Irish American was bridge builder during peace process
The name Bob Dunfey may attract little recognition on the streets of Belfast but the Irish-American businessman made a significant contribution behind the scenes to the peace process.
Dunfey was a close friend of Senator George Mitchell and accompanied him on his first visit to Belfast, Derry and border towns as President Bill Clinton's economic adviser to the north.
He visited working class-communities on the Falls and Shankill roads in west Belfast to hear about the impact of the Troubles.
Many friendships were forged over subsequent years, with Dunfey among mourners at the funeral of former PUP leader David Ervine.
He and his brother Jack also travelled with John Hume and David Trimble to Oslo when they jointly received the Nobel Peace Prize in 1988.
An obituary by his family said: "Rarely in the 88 years of Bob Dunfey's life was he in or did he seek the limelight, but a look behind the scenes in meetings, conversations, and telephone calls would reveal Bob's signature contributions.
"The seventh child in a family of 12 knew from the beginning that his life would be that of bridge builder, connector, supporter of worthy causes."
Dunfey was born in 1928 in Lowell, Massachusetts into a family of 12 and made his fortune in the hotel industry, having started out with his brothers with fried clam stalls at Hampton Beach.
He was a strong supporter of the Democratic Party and was called every week by Bobby Kennedy during his 1968 presidential campaign to hear about the situation in Maine.
It was also Dunfey who asked then judge George Mitchell to fill a seat on the US Senate when Ed Muskie was appointed Secretary of State by Jimmy Carter in 1980.
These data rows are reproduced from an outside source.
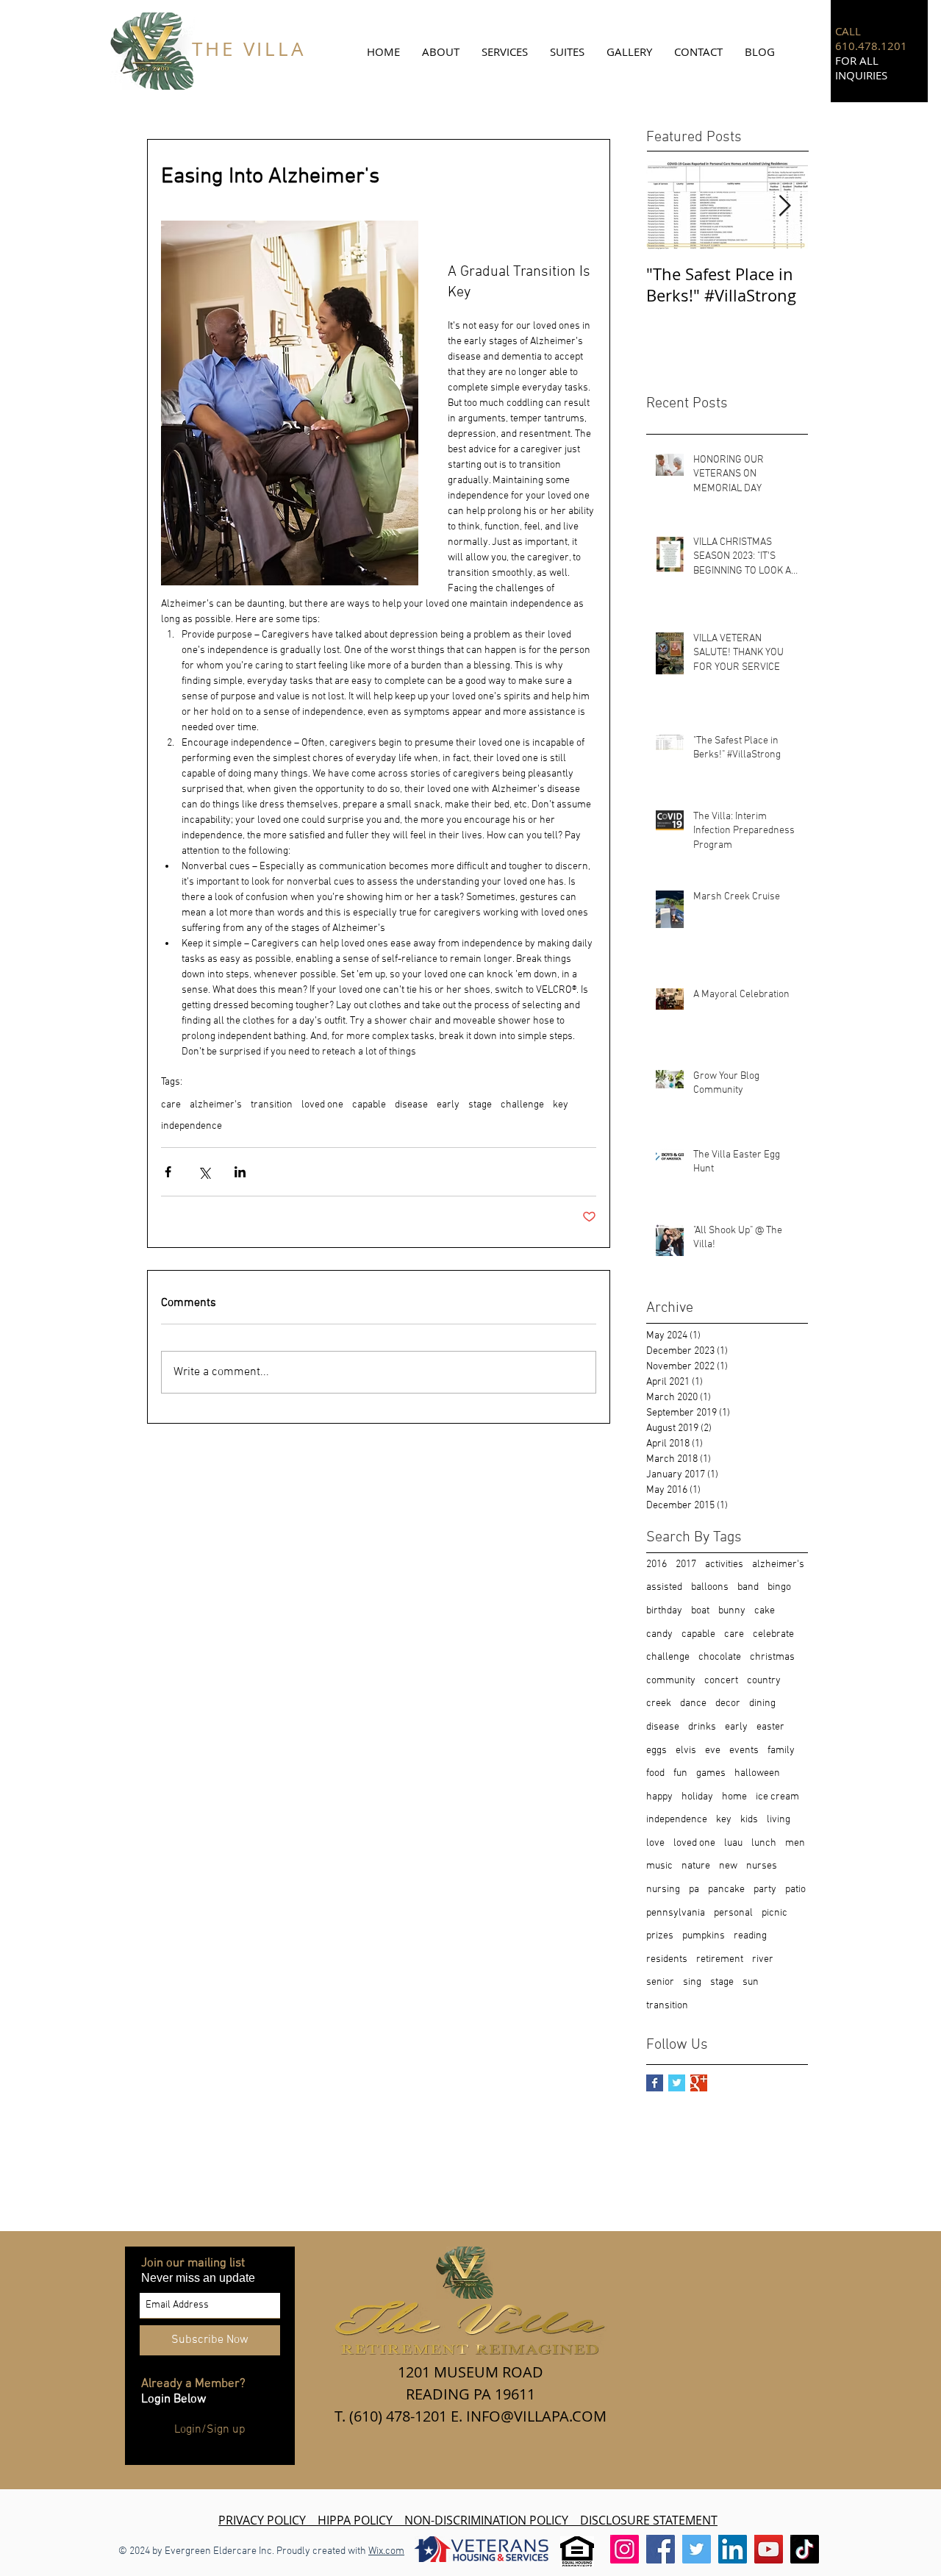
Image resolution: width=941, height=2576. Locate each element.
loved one (322, 1105)
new (728, 1866)
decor (727, 1703)
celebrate (773, 1634)
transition (272, 1105)
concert (721, 1680)
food (655, 1773)
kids (749, 1819)
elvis (686, 1750)
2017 (686, 1564)
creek (658, 1703)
Acutely aware of his Irish roots, he built a house in his ancestral home overlooking the ocean at Ballyferriter, Co Kerry, aiming to help generations of his family connect with Irish relatives. He visited himself every summer for more than 30 years and introduced Senator Mitchell and Ted Kennedy among others to the wonders of the Dingle peninsula.
He and his family were also centrally involved in the American Ireland Fund, which facilitated dialogue between republican and loyalist leaders away from the pressure cooker environment of Northern Ireland.
Described as an unsung hero of the peace process, he received several awards for his work behind the scenes.
Shankill community leader Jackie Redpath said he was a "great man".
"In Ireland, in Belfast, on the Shankill and Falls, he straddled 'both sides' and both extremes and I am forever grateful for his bringing loyalism/unionism in from the cold and giving us a seat 'at the top table' in the United States.
"People are alive today, who would not otherwise be, on account of this. Bob was strong, sincere, determined, wise, sensitive and great damn fun. He was very kind to me and I will miss him."
Robert John Dunfey died aged 88 on August 23 after a battle with Parkinson's Disease. He is survived by his wife Jeanette, who accompanied him on his trips to Ireland, and five children.
He asked that his ashes be interred in Ballyferriter alongside his sister Mary and brother Walter.